Шарки, не отвечая, смотрел на захлопнувшуюся за Кхамулом дверь. Держался рукой за ошейник. Где-то в углу, за печкой, едва слышно зашуршала притихшая было мышь, чаша весов, которую назгул, уходя, тронул пальцем, все еще неторопливо покачивалась… Наконец Саруман как будто вспомнил о существовании Гэджа:
— Не то, чего я опасался… к счастью. Просто, дружище, мне придется уехать на несколько дней.
— Уехать? Куда? Далеко?
— Миль за тридцать — к южной границе. Туда некоторое время назад пришло пополнение откуда-то с востока… ну, проще говоря, пригнали новую партию рабов. Так вот, среди них неожиданно обнаружились хворые…
— И что с ними такое?
— Жар, бред, горячка… Бурые пятна на теле.
— Гнилая лихорадка? — пробормотал Гэдж.
— Похоже на то. Или пустынная язва. Или черная оспа. Или вообще непонятно что. Новоприбывших «крысюков», конечно, заперли в бараке на карантин, но положение внушает опасения… Визгуны хотят попытаться пресечь заразу в зародыше.
— Раскаленным железом? — спросил Гэдж мрачно. — Чем ты там можешь помочь, интересно? Не позволить местным оркам сжечь этот несчастный барак вместе с «крысюками»?
Шарки, не глядя, порылся в складках одеяния, извлек на свет вчерашнюю флягу, взболтнул её в руке — но, увы, она оказалась пуста. Маг с видимым сожалением сунул её за пояс.
— Друг мой, давай все-таки верить в лучшее… и готовиться к худшему. Видишь ли, если на юге вспыхнет мор, Крепость останется без продовольствия аккурат к зиме, ведь основные поставки мяса, молока и овощей идут с тамошних ферм. Поэтому господа визгуны так и засуетились… Гэдж, — он положил руку орку на плечо, — тебе какое-то время придется побыть здесь без меня… Вместо меня.
— Ты что, действительно думаешь, что я сумею тебя заменить? — тихо спросил Гэдж.
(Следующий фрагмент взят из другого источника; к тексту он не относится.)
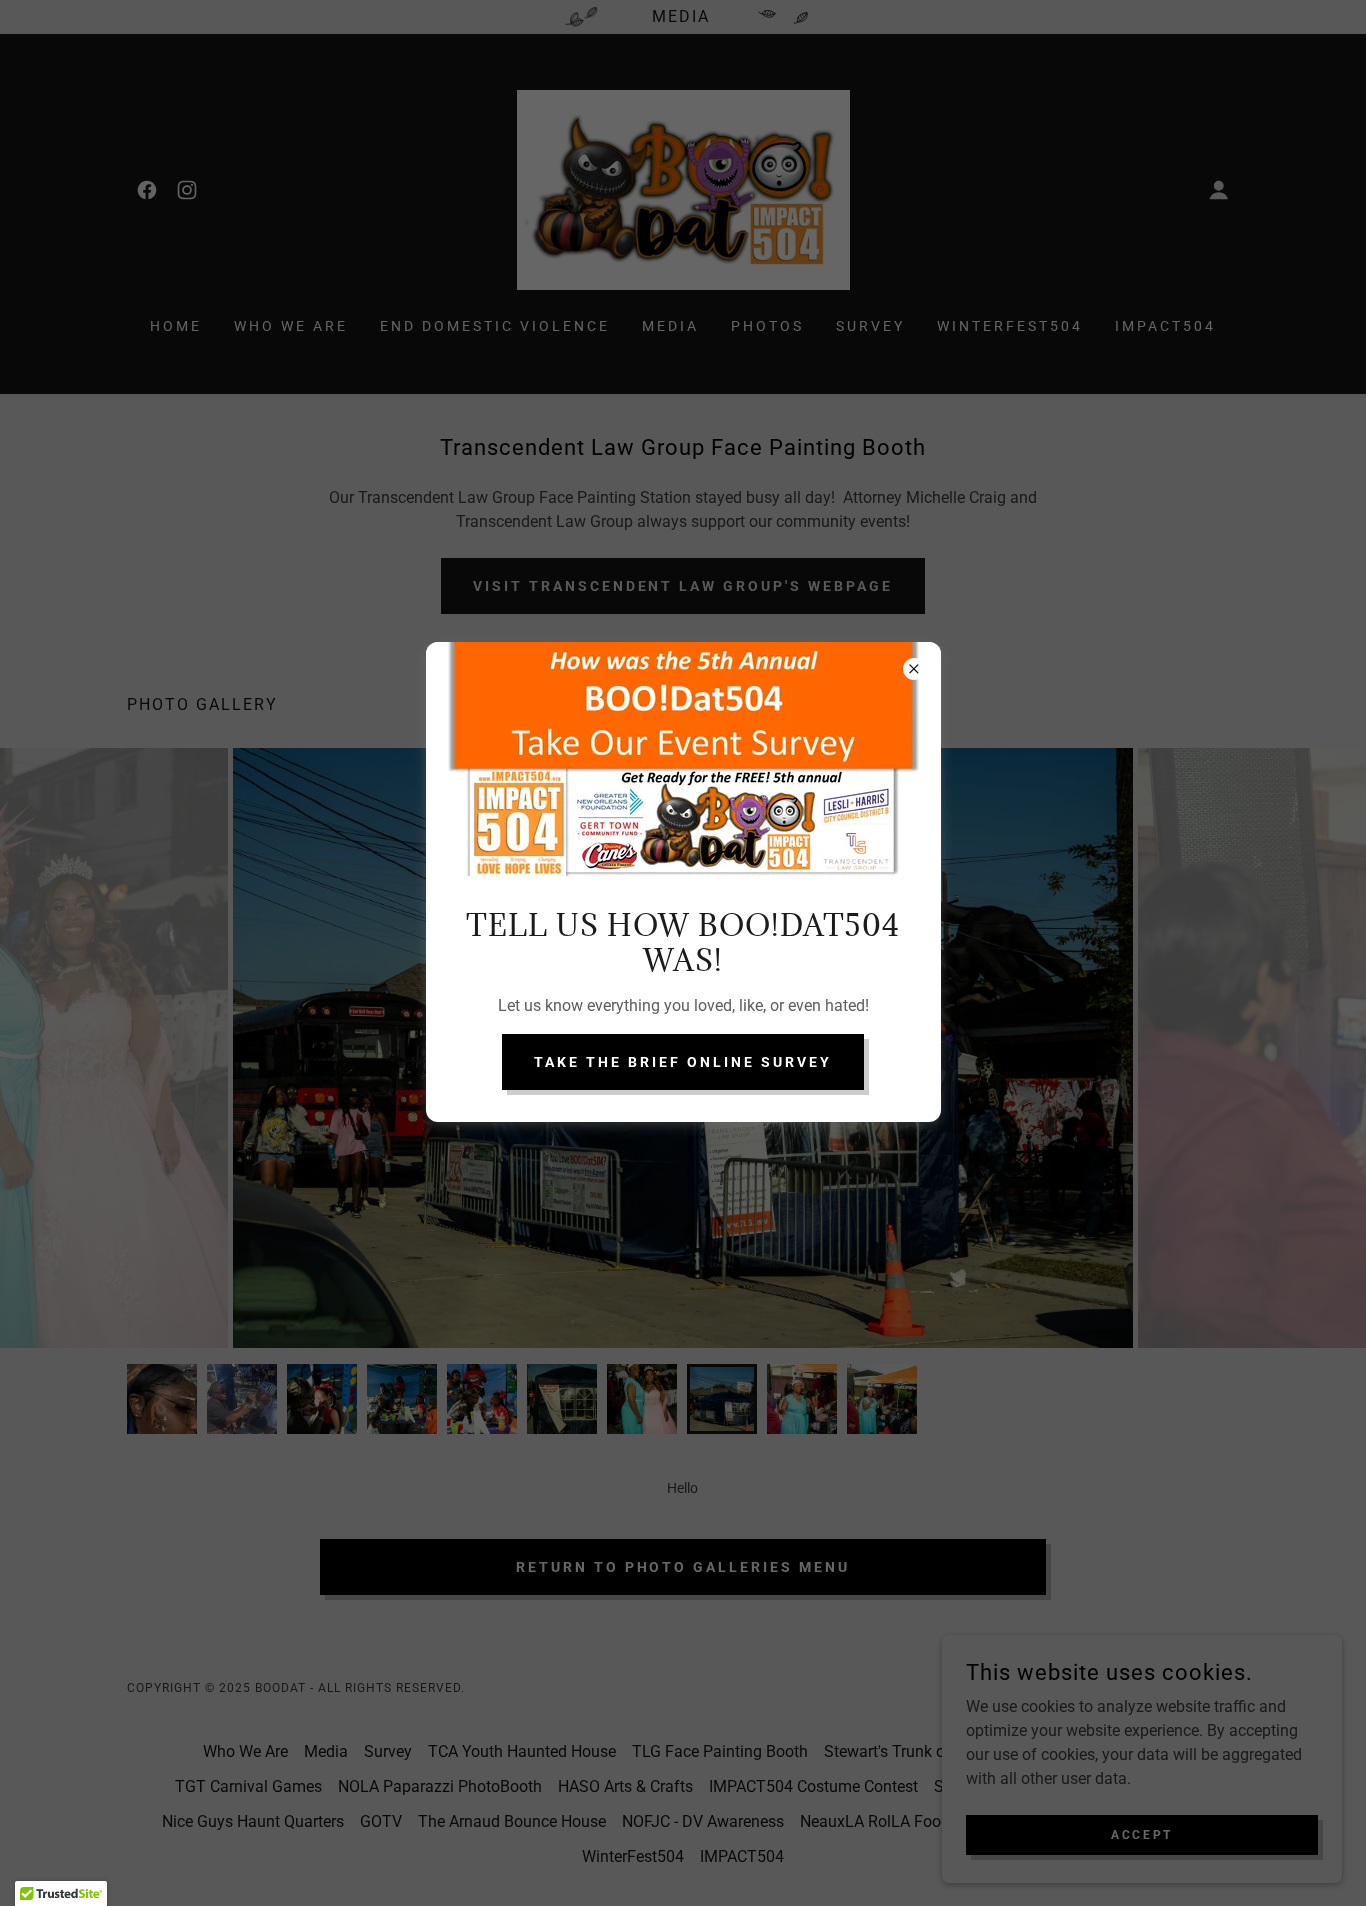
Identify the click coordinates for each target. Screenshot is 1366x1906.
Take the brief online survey (683, 1062)
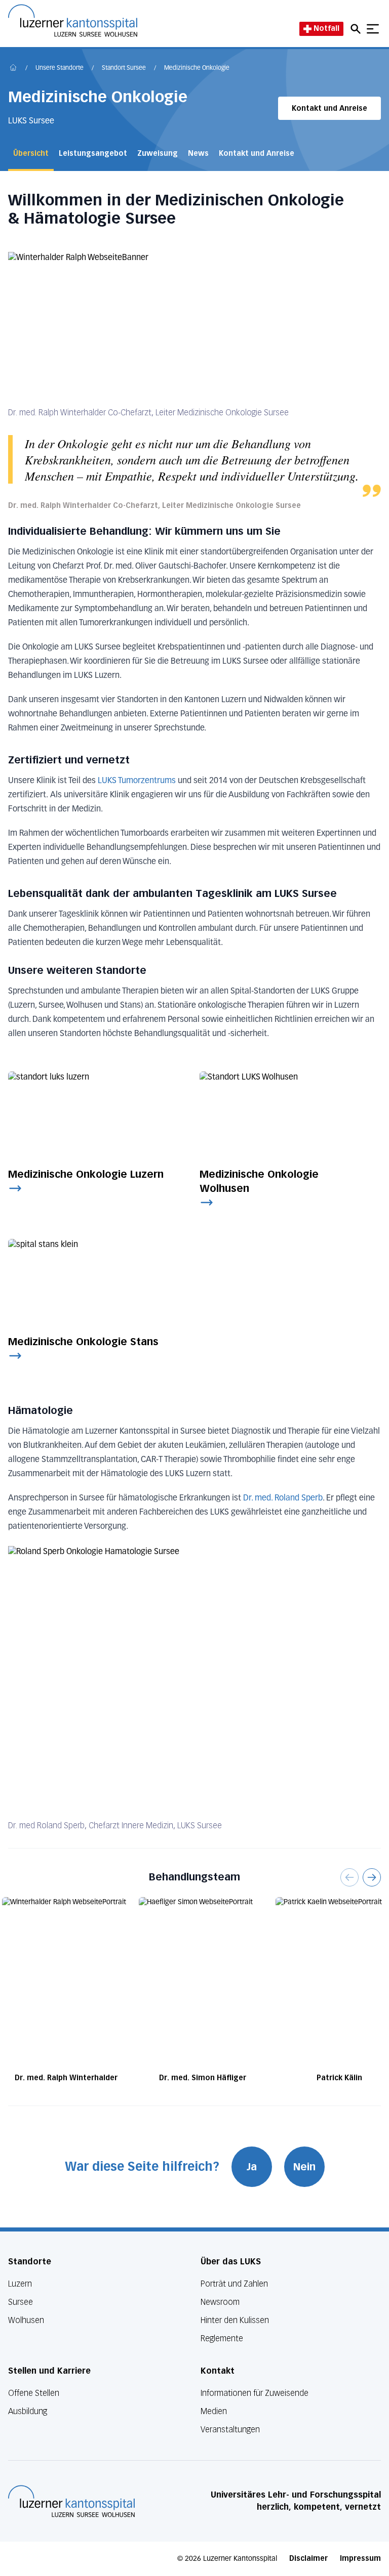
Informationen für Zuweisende (254, 2393)
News (198, 153)
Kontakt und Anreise (329, 108)
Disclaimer (308, 2558)
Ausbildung (27, 2411)
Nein (304, 2167)
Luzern (20, 2284)
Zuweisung (157, 153)
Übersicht (31, 153)
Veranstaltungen (230, 2429)
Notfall (326, 28)
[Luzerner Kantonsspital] (71, 2501)
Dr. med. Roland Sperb (283, 1498)
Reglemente (222, 2338)
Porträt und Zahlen (234, 2284)
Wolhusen (26, 2320)
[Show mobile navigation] (373, 29)
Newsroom (220, 2302)
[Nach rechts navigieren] (372, 1877)
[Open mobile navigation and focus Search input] (357, 29)
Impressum (360, 2558)
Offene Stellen (33, 2393)
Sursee (20, 2302)
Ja (252, 2167)
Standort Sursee (124, 68)
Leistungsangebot (93, 153)
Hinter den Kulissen (235, 2320)
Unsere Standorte (59, 68)
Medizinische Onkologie (196, 68)
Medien (214, 2411)
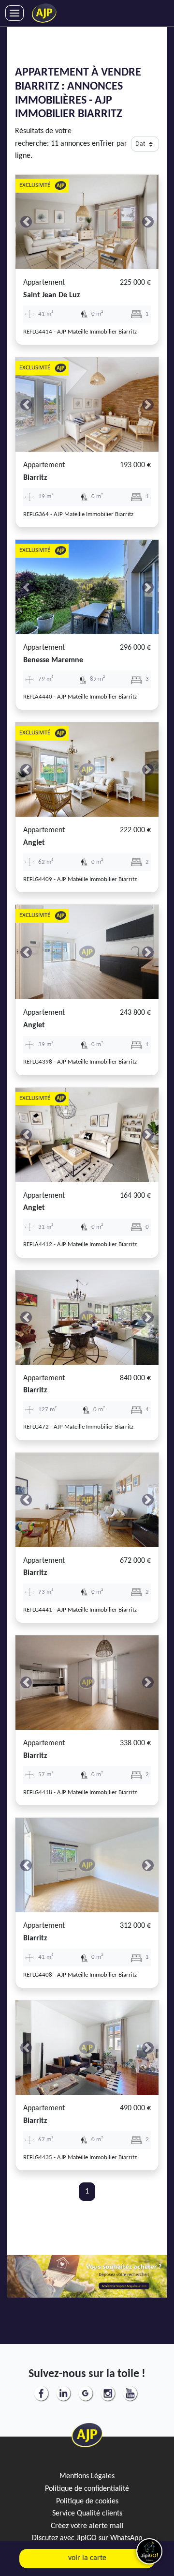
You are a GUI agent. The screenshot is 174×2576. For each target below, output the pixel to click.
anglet (34, 843)
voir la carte (87, 2558)
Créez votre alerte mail (87, 2526)
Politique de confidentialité (87, 2489)
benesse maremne (53, 660)
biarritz (35, 478)
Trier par (113, 144)
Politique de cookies (87, 2501)
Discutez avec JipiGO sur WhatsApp (87, 2538)
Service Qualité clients (87, 2513)
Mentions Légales (87, 2476)
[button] (26, 222)
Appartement (44, 283)
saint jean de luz (51, 295)
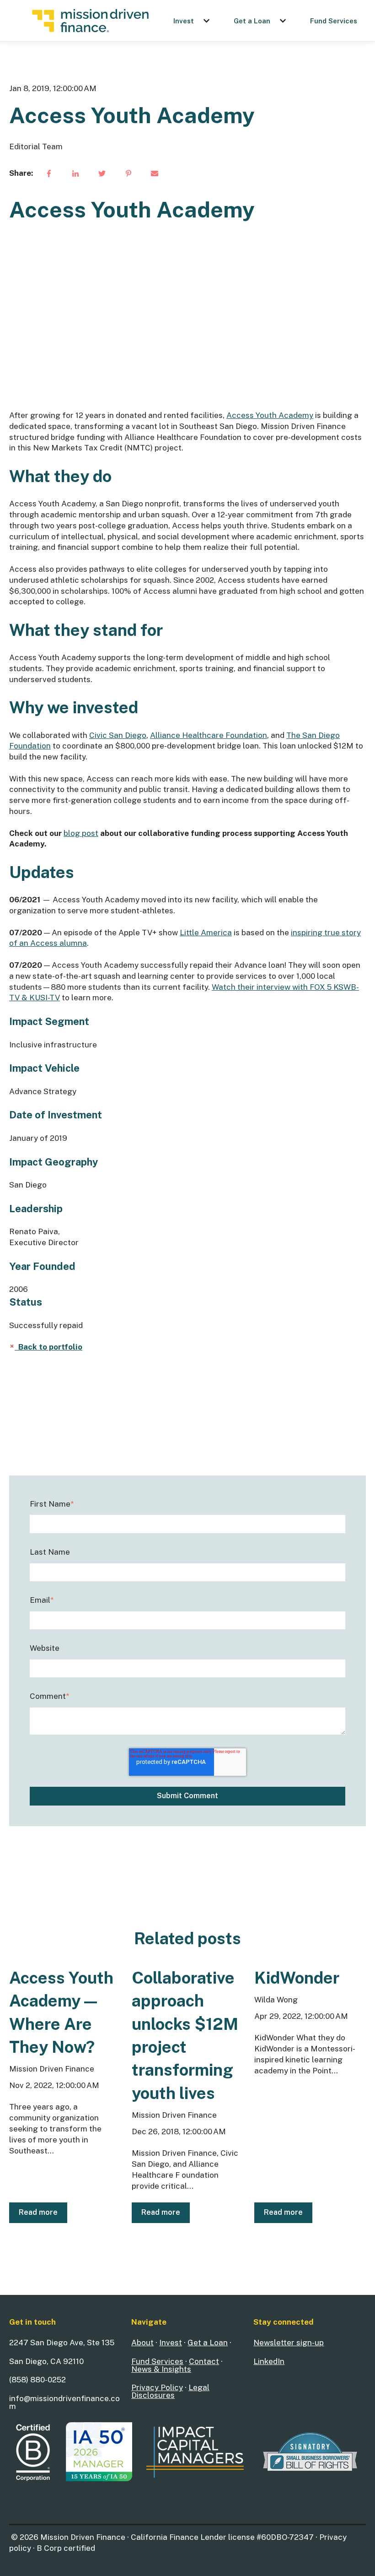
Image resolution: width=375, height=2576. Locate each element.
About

— Боюсь, у нас нет особенного выбора. Но я в тебя верю. Постарайся и ты наконец поверить в себя, хорошо?
Гэдж молчал. Смотрел, как учитель бродит по горнице, собирая шмотьё, одеяла, инструменты и снадобья в небольшой дорожный сундучок. И ему казалось, что туда, в этот сундучок, Саруман упрятал и значительную часть его, гэджевской, души, потому что внутри Гэджа разом что-то оборвалось, пропало, и образовалась странная пустота — холодная и безжизненная, как лакуна в просторах Эа, лишенная и света, и тепла, и радости, вообще абсолютно всего. Шарки уедет и заберет эту часть души с собой, обреченно думал Гэдж, а я так и останусь здесь — потерянный и словно бы выпотрошенный, с сосущим провалом внутри, который ничем не заткнуть и не заполнить. Хотя, если подумать, Саруману сейчас действительно стоит держаться от Крепости подальше, особенно если его персоной и в самом деле кто-то всерьёз заинтересовался. Наверное, лучше и впрямь отправиться за тридцать миль на зачумленный юг, чем прямым ходом в пыточные застенки… ведь так, да?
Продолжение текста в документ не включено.